Function

Using functions, you can combine all related processes into one.

Syntax

When using a function, you need to define it in advance.

# Function
function [<scope:>] Name (Parameters) {
    statement_block
}
 
# Filter
filter [<scope:>] Name (Parameters) {
    statement_block
}

When using a function that accepts parameters, avoid using parentheses.

return statement

As in other languages, return is supported.
However, the following two statements are equivalent, although the position of the return statement is different.

return $true
$true
return

exit statement

The exit statement can be used to return an error.

exit errorlevel

How to specify parameters

Automatic variable $args

The automatic variable $args stores parameters that have no parameter name specified.

function Double {
    foreach ($arg in $args) {
        $arg * 2
    }
}
PS> Double 2 3
4
6

Specify parameters

If you need parameters, write them in the form FunctionName ($item1, $item2) {}.

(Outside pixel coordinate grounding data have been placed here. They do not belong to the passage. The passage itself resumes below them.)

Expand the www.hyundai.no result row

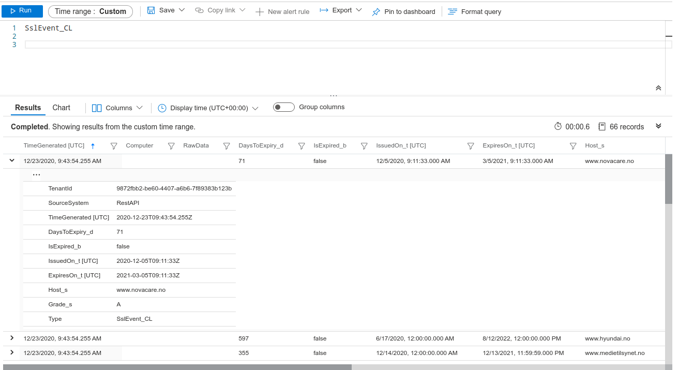pos(11,338)
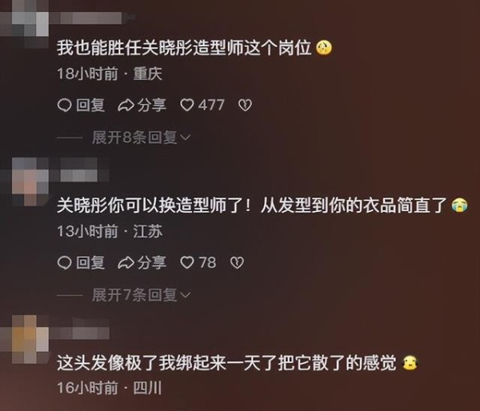This screenshot has height=411, width=480.
Task: Tap broken heart icon on 江苏 comment
Action: pos(237,262)
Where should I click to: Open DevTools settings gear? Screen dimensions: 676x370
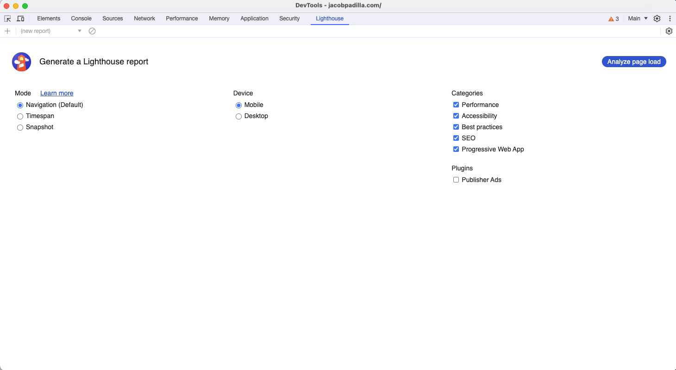pyautogui.click(x=657, y=19)
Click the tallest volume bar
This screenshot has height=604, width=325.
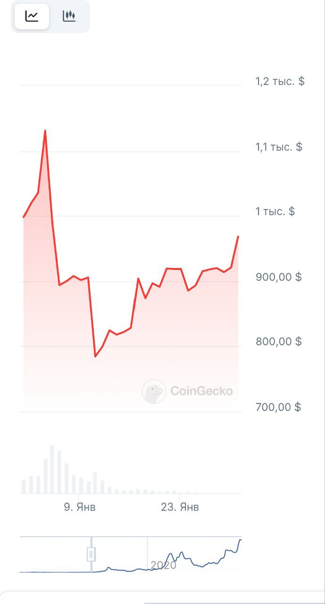52,469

function Multiplication ($num) {
    Write-Host "num = $num, args = $args"
    foreach ($arg in $args) {
        $arg * $num
    }
}

To specify parameters, write FunctionName -item1 param1 -item2 param2.
If you specify the parameter names, you can change the order.
If the function requires parameters and does not have a parameter name, the first parameter will be assigned.

PS> Multiplication -num 2 2 3
num = 2, args = 2 3
4
6
PS> Multiplication 2 3 -num 5
num = 5, args = 2 3
10
15
PS> Multiplication 2 3
num = 2, args = 3
6

param statement

The param statement can be used to define arguments.
The param statement can be used in scripts, functions, and script blocks.

LinkString.ps1

param([string]$text1, [string]$text2)
$text1 + $text2
PS> .\LinkString.ps1 aaa bbb
aaabbb

Parameter types and default values

To specify the type of a parameter, use the form [type name]$parameter name.

To specify the default value of a parameter, use the form $parameter name = default value.

function GetString ([string]$text = "text", [int]$num = 3) {
    $text * $num
}
PS> GetString
texttexttext
PS> GetString One 1
One

Type shortcut

A type can have a full class name or a simplified form.

  • [swich]: False if the parameter is not specified, True if it is specified.
  • [ref]: Pass by reference.
  • [xml]: XML Other.

[switch] behavior

It is useful to use [switch] to switch the behavior.

function TestSwitch ([switch]$param) {
    Write-Host $param
}
PS> TestSwitch
False
PS> TestSwitch -param
True

Make a parameter mandatory

To make a parameter mandatory, use [parameter(mandatory)].

Since V3.0, you can use [Parameter(Mandatory)].

function SampleFunc ([Parameter(Mandatory)]$Param) {
    $Param
}

For V2.0, use [Parameter(Mandatory=$True)].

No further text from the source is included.